Bomdila – A Kind of Homecoming
Walking down Main Street in Bomdila, I felt nostalgia well up in me like a spring. The timbered houses and pots beaming with flowers, the crisp breeze and cobalt sky were all reminiscent of distant places in the Alps. But instead there I was, in the foothills of the Eastern Himalayas, and the similitude was comfortable as a plush old recliner.
About half way into the stroll, we turned into a covered market hall where aromas of yak’s cheese and smoked morel mushrooms tickled my nose. Slotted spoons danced in shiny rows and a show of colourful woven baskets and bags had me looking this way and that. Finding a favourite among the traditional hand-loomed satchels proved far too difficult, and I finally narrowed it down to just three.

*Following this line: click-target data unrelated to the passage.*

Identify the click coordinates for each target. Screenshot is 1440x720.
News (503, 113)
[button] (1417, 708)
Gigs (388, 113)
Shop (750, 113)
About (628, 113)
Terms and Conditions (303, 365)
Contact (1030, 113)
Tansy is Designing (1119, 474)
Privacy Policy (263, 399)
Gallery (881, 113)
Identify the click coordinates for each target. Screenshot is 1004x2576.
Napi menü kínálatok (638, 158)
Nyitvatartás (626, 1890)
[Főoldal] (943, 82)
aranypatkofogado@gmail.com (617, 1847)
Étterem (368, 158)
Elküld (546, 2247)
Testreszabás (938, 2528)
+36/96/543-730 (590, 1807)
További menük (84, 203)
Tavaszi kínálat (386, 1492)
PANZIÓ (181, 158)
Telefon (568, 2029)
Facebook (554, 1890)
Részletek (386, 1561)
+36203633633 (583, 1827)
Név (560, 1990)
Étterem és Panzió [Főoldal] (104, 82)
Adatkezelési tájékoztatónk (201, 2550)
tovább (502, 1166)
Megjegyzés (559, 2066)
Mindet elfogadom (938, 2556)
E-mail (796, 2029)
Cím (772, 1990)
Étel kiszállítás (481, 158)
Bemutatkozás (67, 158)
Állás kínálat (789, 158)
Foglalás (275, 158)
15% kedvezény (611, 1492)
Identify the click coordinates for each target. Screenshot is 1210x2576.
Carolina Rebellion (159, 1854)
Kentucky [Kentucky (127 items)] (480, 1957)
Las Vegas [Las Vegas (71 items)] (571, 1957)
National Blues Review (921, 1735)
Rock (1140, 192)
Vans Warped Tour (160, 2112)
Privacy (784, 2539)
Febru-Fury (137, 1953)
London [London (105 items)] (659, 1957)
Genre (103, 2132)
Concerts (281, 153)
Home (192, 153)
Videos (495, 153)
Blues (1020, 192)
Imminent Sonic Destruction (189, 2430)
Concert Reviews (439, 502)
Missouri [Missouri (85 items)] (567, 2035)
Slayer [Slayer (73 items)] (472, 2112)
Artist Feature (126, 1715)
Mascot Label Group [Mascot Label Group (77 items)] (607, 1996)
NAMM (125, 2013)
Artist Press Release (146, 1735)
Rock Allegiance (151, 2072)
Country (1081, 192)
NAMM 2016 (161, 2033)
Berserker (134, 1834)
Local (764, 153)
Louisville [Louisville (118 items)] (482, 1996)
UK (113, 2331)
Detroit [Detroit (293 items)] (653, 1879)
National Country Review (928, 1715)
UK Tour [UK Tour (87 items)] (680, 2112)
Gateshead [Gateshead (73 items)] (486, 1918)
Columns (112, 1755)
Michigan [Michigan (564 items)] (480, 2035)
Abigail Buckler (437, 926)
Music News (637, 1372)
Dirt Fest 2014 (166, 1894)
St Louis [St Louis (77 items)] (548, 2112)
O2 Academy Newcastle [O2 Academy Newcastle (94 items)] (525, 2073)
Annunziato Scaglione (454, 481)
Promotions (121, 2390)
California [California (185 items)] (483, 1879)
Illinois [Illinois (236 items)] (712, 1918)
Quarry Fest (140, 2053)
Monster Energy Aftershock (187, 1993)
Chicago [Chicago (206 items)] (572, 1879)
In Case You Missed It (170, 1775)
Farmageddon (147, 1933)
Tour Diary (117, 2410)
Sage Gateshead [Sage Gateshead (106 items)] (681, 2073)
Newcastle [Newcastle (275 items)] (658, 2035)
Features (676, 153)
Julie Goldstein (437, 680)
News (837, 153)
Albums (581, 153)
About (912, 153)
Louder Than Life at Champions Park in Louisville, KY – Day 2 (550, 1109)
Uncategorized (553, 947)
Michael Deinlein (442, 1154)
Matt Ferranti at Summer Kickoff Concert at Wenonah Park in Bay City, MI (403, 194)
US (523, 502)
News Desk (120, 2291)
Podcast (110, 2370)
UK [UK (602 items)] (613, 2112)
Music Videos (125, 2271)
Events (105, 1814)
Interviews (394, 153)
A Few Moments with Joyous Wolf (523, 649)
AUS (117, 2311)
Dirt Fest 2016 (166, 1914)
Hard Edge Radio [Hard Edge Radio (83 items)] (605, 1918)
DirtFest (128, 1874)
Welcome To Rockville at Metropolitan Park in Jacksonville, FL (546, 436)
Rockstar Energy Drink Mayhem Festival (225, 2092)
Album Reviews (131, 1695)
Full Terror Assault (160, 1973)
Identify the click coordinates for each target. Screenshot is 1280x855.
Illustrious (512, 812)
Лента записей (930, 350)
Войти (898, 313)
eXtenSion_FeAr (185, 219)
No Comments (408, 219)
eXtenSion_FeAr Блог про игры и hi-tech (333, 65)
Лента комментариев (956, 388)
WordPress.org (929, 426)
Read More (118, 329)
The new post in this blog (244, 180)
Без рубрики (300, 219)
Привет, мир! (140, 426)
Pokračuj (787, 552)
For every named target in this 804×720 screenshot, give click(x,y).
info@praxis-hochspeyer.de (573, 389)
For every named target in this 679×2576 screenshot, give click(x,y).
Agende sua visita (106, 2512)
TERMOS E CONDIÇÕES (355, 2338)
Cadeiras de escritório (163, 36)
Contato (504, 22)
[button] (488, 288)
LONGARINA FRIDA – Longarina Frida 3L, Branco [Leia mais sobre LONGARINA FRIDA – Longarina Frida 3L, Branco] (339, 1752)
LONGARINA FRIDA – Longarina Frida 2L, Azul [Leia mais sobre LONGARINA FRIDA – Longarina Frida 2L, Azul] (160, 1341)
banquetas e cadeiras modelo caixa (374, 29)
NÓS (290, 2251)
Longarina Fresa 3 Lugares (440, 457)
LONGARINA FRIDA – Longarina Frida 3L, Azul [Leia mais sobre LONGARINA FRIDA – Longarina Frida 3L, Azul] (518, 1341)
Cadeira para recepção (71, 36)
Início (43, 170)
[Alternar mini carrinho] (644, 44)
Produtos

While coming out of the bazaar, our eyes fell on a man who reservedly returned our gaze. The high rubber boots and vest of dark fur that he wore gave him away as a yak herdsman or Brokpa. He had perhaps come into town to fetch supplies or to sell produce, a social interlude in his otherwise semi-nomadic life spent moving with his animals among the alpine meadows and sheltering in simple huts.
Crossing the street, we asked the Brokpa if he would pose for a photo. He smiled with his eyes and his little turquoise earring jiggled slightly as he nodded in accord. Standing next to him, I admired the woven satchel he carried over his shoulder. Though weather-worn, a pattern of diamonds blinked up at me, same as the ones on my own bag bought only moments before; just one more endearing detail which made this place feel so like home.